Dan Ben-Amotz (Hebrew: דן בן אמוץ, April 13, 1924 – October 20, 1989) was an Israeli radio broadcaster, journalist, playwright, and author, as well as a former Palmach member. Despite having immigrated from Poland in 1938, he was often considered the epitome of the "Sabra", a native born Israeli Jew.[1][2][3]


Dan Ben-Amotz in Sdot Yam, 1946

Moshe Tehilimzeigger (later Dan Ben-Amotz) was born in Równe (then in Poland, now in Ukraine).
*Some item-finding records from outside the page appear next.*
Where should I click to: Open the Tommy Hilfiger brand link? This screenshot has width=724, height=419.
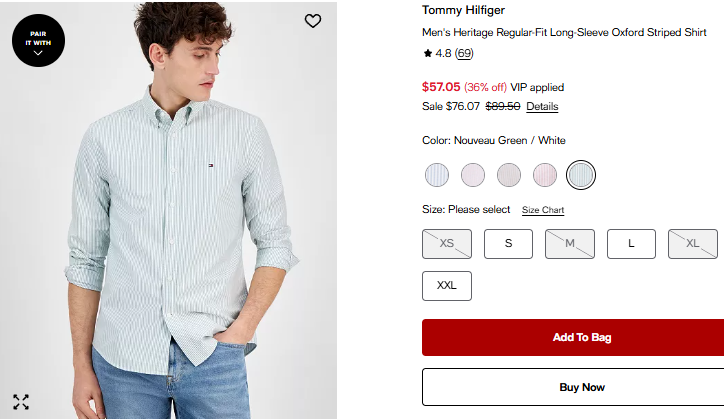point(463,10)
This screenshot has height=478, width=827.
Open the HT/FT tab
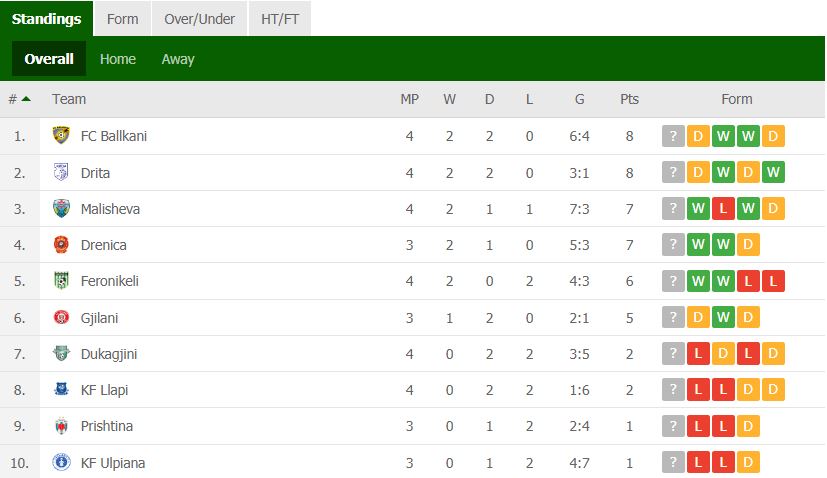click(280, 19)
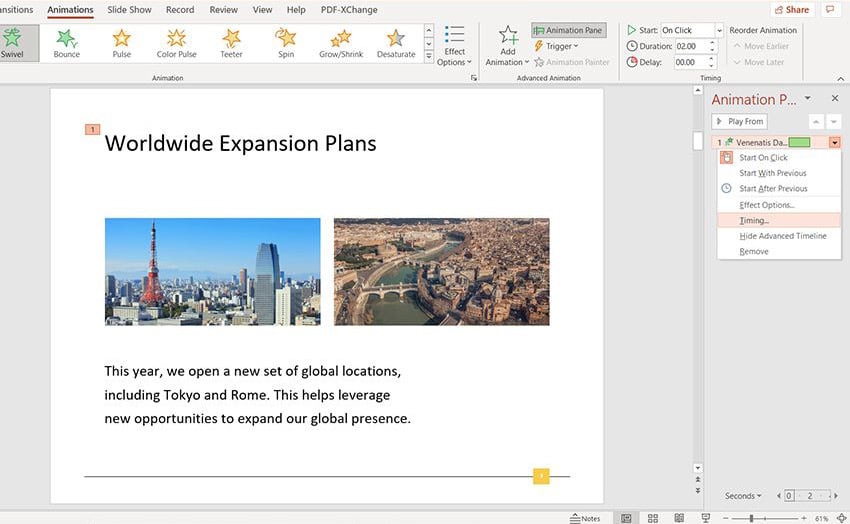The width and height of the screenshot is (850, 524).
Task: Open the Slide Show ribbon tab
Action: [129, 10]
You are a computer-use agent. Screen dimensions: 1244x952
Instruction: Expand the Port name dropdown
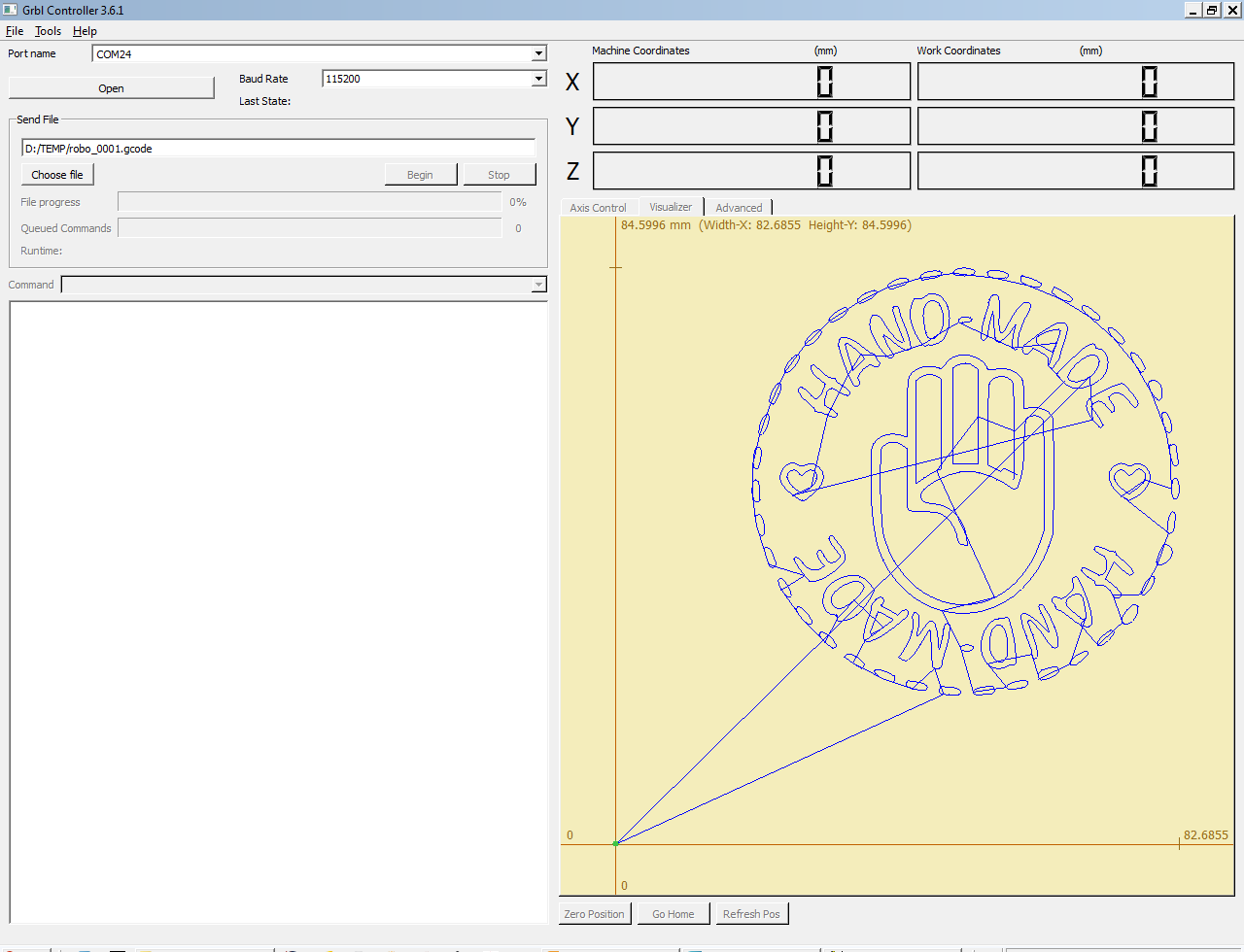[x=538, y=54]
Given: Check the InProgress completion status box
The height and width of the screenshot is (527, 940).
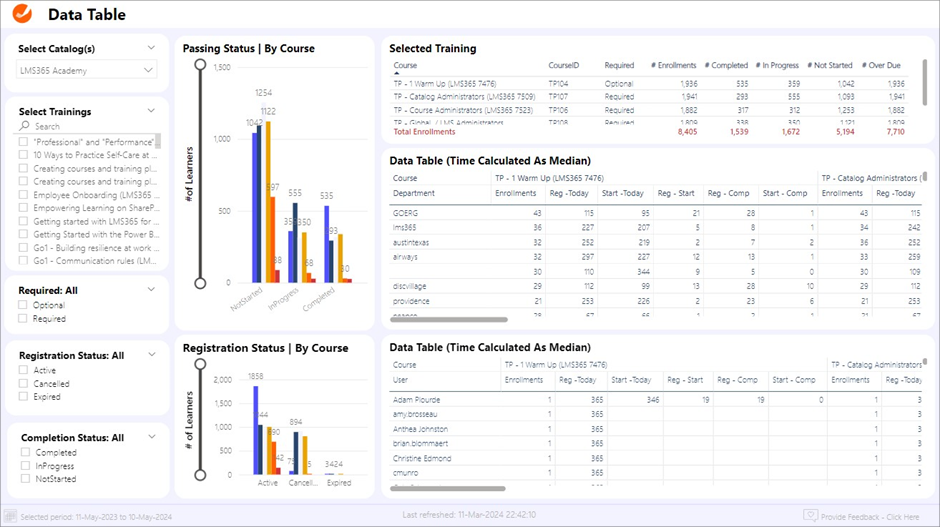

He was sent to the British Mandate for Palestine by his parents in 1938.[1] His parents were murdered in the Holocaust.[2][4]

In Palestine he was sent to Ben Shemen Youth Village, where his counselor was Shimon Peres. He changed his name to Moshe Shimony and later to Dan Ben-Amotz, feeling the latter had the right sabra sound. Reinventing his personal history to portray himself as a true native sabra, Ben-Amotz claimed to be an orphan who had relatives in some of the older Zionist settlements.[1]

In the 1940s, Ben-Amotz served in the Palmah and joined the Palyam during the 1947–48 Civil War in Mandatory Palestine.[3]

Media and literary career[edit]

Amotz spent the years of the 1948 Arab-Israeli War in Europe as a national emissary. After the war he worked for a short while as a Paris correspondent for Israeli papers. He then traveled to the United States and went to Hollywood. He made friends with Marlon Brando and Blackie Dammett, Anthony Kiedis's father, and had a small part in A Streetcar Named Desire (1951).[1]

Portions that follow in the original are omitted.